Trois formations spécialisées
En moyenne, ce sont 135 étudiants par an qui se lancent dans les études de médecine. Entre 2021 et 2022, le taux de réussite des étudiants en première année a augmenté (voir ci-contre). Plus important encore est le fait que le nombre d’étudiants qui décident de rester au Luxembourg est également en hausse. «De 29 % en 2021, on est passé à 51 % en 2022. Il s’agit d’une belle preuve de confiance vis-à-vis de la qualité de notre formation», se réjouit Gilbert Massard.
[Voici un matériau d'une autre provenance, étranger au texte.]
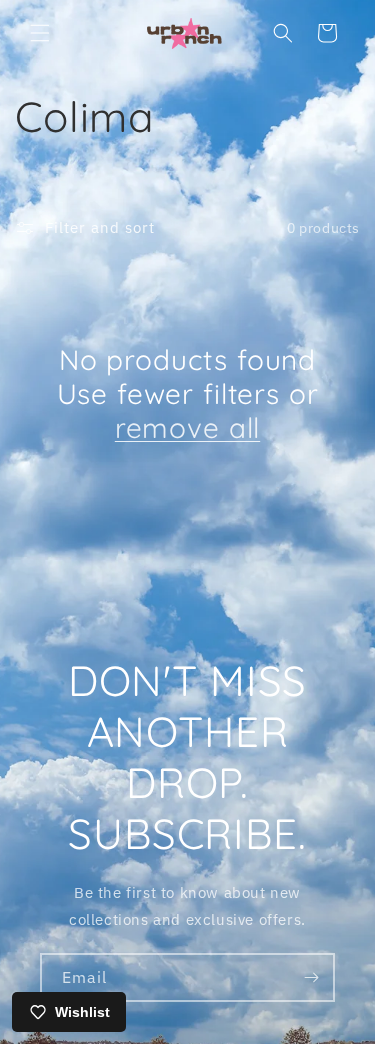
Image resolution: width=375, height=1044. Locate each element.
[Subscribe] (311, 977)
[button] (40, 33)
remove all (187, 428)
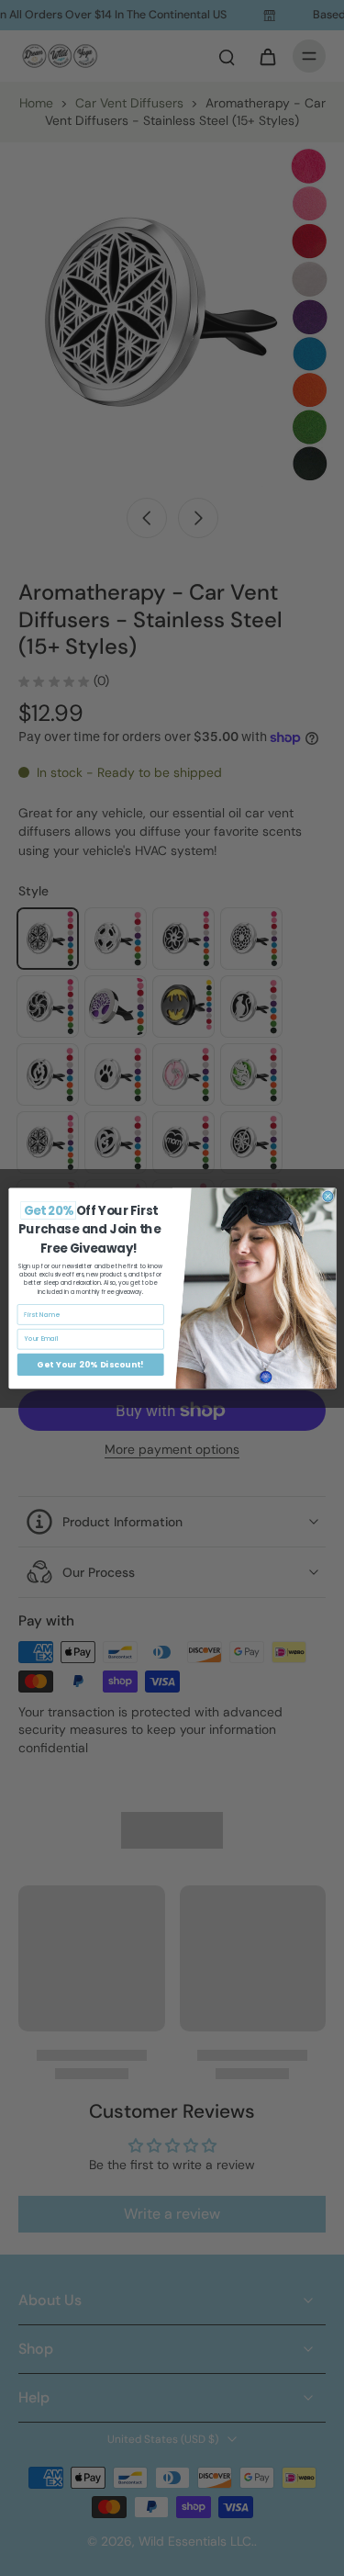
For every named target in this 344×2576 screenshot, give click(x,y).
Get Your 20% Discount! (90, 1364)
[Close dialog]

Le ministre de l’Enseignement supérieur, Claude Meisch, se félicite aussi du succès grandissant du bachelor en médecine. Depuis 2021, il est également possible de suivre trois formations spécialisées en médecine à l’université : médecine générale, neurologie et oncologie. L’université compte actuellement 24 jeunes médecins en voie de spécialisation. «Peut-être faudra-t-il un jour décider d’introduire d’autres spécialisations. Dans un premier temps, il faut analyser les premières expériences», affirme le ministre libéral.
Aucune piste ne mène actuellement vers la création d’un centre hospitalier universitaire. Par contre, les étudiants ayant décroché leur bachelor initial au Luxembourg ont 33 places d’études garanties dans des universités françaises (25) et belges (8).